Description of the task >> Output an exact reproduction of the data.

Data in this exercise >>
Content starts

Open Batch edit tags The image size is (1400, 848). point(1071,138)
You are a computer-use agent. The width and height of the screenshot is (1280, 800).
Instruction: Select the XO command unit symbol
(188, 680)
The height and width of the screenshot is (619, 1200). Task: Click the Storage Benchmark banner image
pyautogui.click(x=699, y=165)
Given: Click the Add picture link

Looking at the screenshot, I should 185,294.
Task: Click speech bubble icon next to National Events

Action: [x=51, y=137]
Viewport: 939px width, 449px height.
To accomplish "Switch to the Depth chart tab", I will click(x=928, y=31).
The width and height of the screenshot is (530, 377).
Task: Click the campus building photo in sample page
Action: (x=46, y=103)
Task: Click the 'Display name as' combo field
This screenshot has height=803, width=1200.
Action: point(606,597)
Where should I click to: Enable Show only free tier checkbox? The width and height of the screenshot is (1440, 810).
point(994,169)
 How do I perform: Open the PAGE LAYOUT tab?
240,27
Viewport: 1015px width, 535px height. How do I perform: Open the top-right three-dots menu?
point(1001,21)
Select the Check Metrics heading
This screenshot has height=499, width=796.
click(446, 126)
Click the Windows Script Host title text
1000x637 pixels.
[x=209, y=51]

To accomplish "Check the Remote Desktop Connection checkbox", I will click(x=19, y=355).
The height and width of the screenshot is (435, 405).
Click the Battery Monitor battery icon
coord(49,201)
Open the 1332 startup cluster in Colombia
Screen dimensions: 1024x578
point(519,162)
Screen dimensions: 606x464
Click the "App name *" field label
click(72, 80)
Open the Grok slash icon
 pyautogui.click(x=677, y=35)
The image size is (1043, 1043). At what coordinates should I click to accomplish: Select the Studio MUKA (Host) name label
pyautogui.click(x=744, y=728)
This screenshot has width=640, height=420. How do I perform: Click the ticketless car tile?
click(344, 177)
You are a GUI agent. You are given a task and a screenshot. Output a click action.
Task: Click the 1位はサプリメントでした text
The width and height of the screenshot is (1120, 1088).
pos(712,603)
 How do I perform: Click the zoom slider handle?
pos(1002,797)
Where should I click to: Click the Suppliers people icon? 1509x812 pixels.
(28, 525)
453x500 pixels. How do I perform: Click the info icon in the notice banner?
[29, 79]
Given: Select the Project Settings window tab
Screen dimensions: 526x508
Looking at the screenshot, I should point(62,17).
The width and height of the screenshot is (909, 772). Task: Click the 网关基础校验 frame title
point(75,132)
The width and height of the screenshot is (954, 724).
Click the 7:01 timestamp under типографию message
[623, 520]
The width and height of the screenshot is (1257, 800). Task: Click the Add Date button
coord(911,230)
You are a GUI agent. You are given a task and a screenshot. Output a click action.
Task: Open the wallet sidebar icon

Content ends

Task answer >>
Open Batch edit tags The image size is (1400, 848). point(1071,138)
You are a computer-use agent. The width and height of the screenshot is (1280, 800).
Instruction: Select the XO command unit symbol
(188, 680)
The height and width of the screenshot is (619, 1200). Task: Click the Storage Benchmark banner image
pyautogui.click(x=699, y=165)
Given: Click the Add picture link

Looking at the screenshot, I should 185,294.
Task: Click speech bubble icon next to National Events

Action: [x=51, y=137]
Viewport: 939px width, 449px height.
To accomplish "Switch to the Depth chart tab", I will click(x=928, y=31).
The width and height of the screenshot is (530, 377).
Task: Click the campus building photo in sample page
Action: (x=46, y=103)
Task: Click the 'Display name as' combo field
This screenshot has height=803, width=1200.
Action: point(606,597)
Where should I click to: Enable Show only free tier checkbox? The width and height of the screenshot is (1440, 810).
point(994,169)
 How do I perform: Open the PAGE LAYOUT tab?
240,27
Viewport: 1015px width, 535px height. How do I perform: Open the top-right three-dots menu?
point(1001,21)
Select the Check Metrics heading
This screenshot has height=499, width=796.
click(446, 126)
Click the Windows Script Host title text
1000x637 pixels.
[x=209, y=51]

To accomplish "Check the Remote Desktop Connection checkbox", I will click(x=19, y=355).
The height and width of the screenshot is (435, 405).
Click the Battery Monitor battery icon
coord(49,201)
Open the 1332 startup cluster in Colombia
Screen dimensions: 1024x578
point(519,162)
Screen dimensions: 606x464
Click the "App name *" field label
click(72, 80)
Open the Grok slash icon
 pyautogui.click(x=677, y=35)
The image size is (1043, 1043). At what coordinates should I click to accomplish: Select the Studio MUKA (Host) name label
pyautogui.click(x=744, y=728)
This screenshot has width=640, height=420. How do I perform: Click the ticketless car tile?
click(344, 177)
You are a GUI agent. You are given a task and a screenshot. Output a click action.
Task: Click the 1位はサプリメントでした text
The width and height of the screenshot is (1120, 1088).
pos(712,603)
 How do I perform: Click the zoom slider handle?
pos(1002,797)
Where should I click to: Click the Suppliers people icon? 1509x812 pixels.
(28, 525)
453x500 pixels. How do I perform: Click the info icon in the notice banner?
[29, 79]
Given: Select the Project Settings window tab
Screen dimensions: 526x508
Looking at the screenshot, I should point(62,17).
The width and height of the screenshot is (909, 772). Task: Click the 网关基础校验 frame title
point(75,132)
The width and height of the screenshot is (954, 724).
Click the 7:01 timestamp under типографию message
[623, 520]
The width and height of the screenshot is (1257, 800). Task: Click the Add Date button
coord(911,230)
You are a GUI agent. You are given a task and a screenshot. Output a click action.
Task: Open the wallet sidebar icon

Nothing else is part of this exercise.